DATABASES USED: MEDLINE, PubMed, CINAHL, and the Cochrane Collaboration
 
KEYWORDS: Lymphedema, treatment and systematic review, review, and meta analysis
 
INCLUSION CRITERIA: Reviews that focused on the effects of lymphedema treatment; search strategy was reported; inclusion and exclusion criteria were defined; methods of assessing study quality were described and applied

Literature Evaluated

TOTAL REFERENCES RETRIEVED: 206
 
EVALUATION METHOD AND COMMENTS ON LITERATURE USED: The Cochrane risk of bias tool was used to evaluate review quality.

Sample Characteristics

  • FINAL NUMBER STUDIES INCLUDED = 21
  • TOTAL PATIENTS INCLUDED IN REVIEW = Sample sizes not reported
  • KEY SAMPLE CHARACTERISTICS: Not reported

Results

  • There was agreement that complete decongestive therapy (CDT) was effective in reducing limb volume.
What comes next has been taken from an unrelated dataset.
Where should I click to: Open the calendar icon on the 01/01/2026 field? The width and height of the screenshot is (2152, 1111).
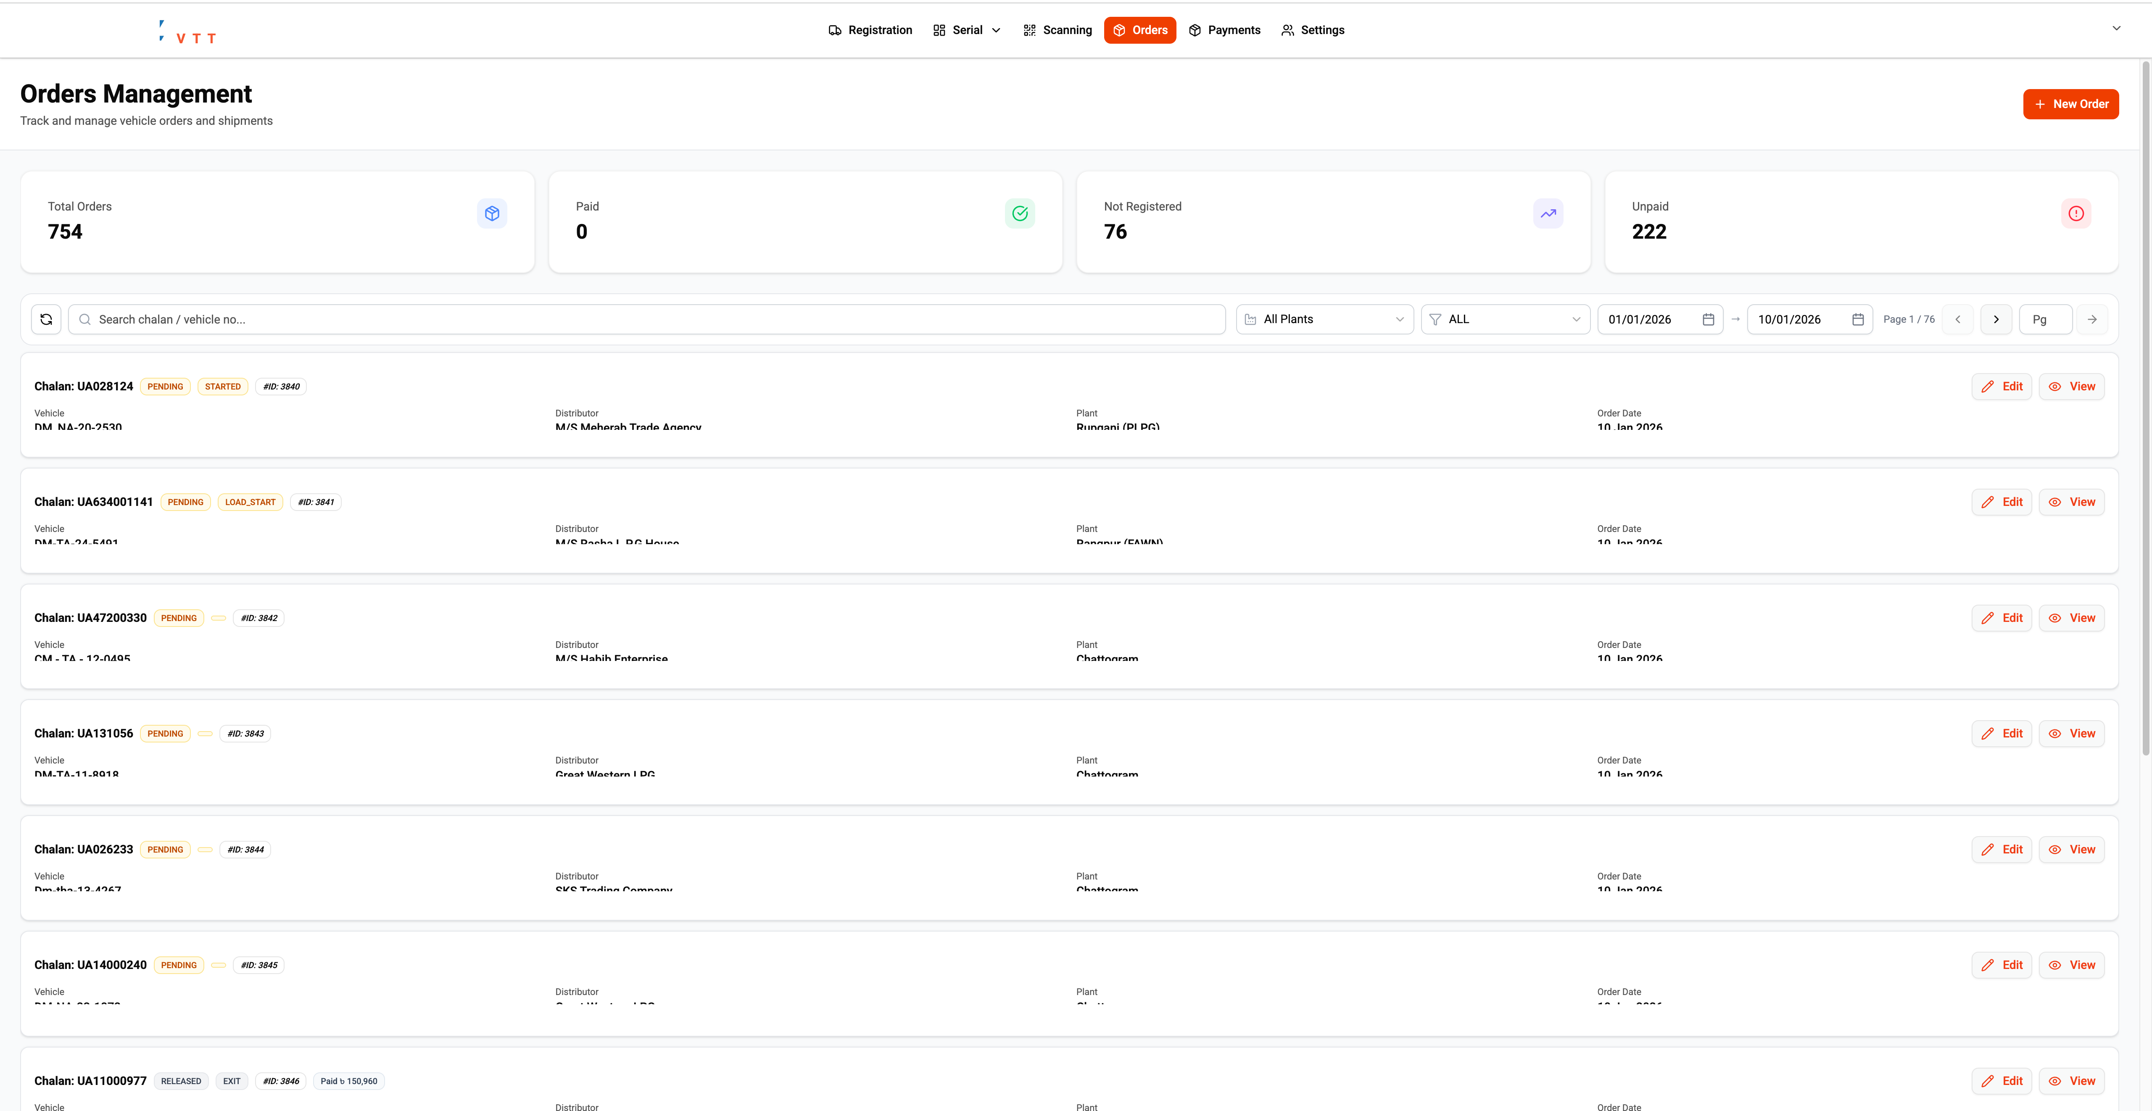(1708, 318)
However, the most effective components and factors that affected efficacy were not defined. It appeared that ongoing therapy was needed to maintain the initial improvements of intensive CDT.
  • There were inconsistent findings regarding the efficacy of manual lymphatic drainage, and the evidence did not support its efficacy as a stand-alone treatment.
  • Volume reduction was demonstrated with low-level laser therapy, but the optimal dose and type was not clear.
  • Pneumatic compression achieved volume reduction, but greater effects were seen when pneumatic compression was combined with other therapies.
  • Compression bandaging or garments resulted in significant volume reductions.
  • There was insufficient evidence to determine the contribution of exercise to volume reduction.
  • Surgical treatments resulted in volume reduction, but these also had potential complications, and the continued use of conservative treatments was needed to maintain improvements.

Conclusions

Compression therapy alone and combined with manual lymphatic drainage was supported by strong evidence. Preliminary evidence suggested that a range of other treatments also are beneficial.

Limitations

  • The methodologic quality of the studies included was variable, and the quality of most was deemed to be poor.
  • Little attention was given to the subjective aspects of treatment outcomes.

Nursing Implications

CDT and compression bandaging alone or with manual lymphatic drainage were effective in managing lymphedema. Ongoing maintenance is needed to keep these gains, and nurses need to educate patients regarding this ongoing need.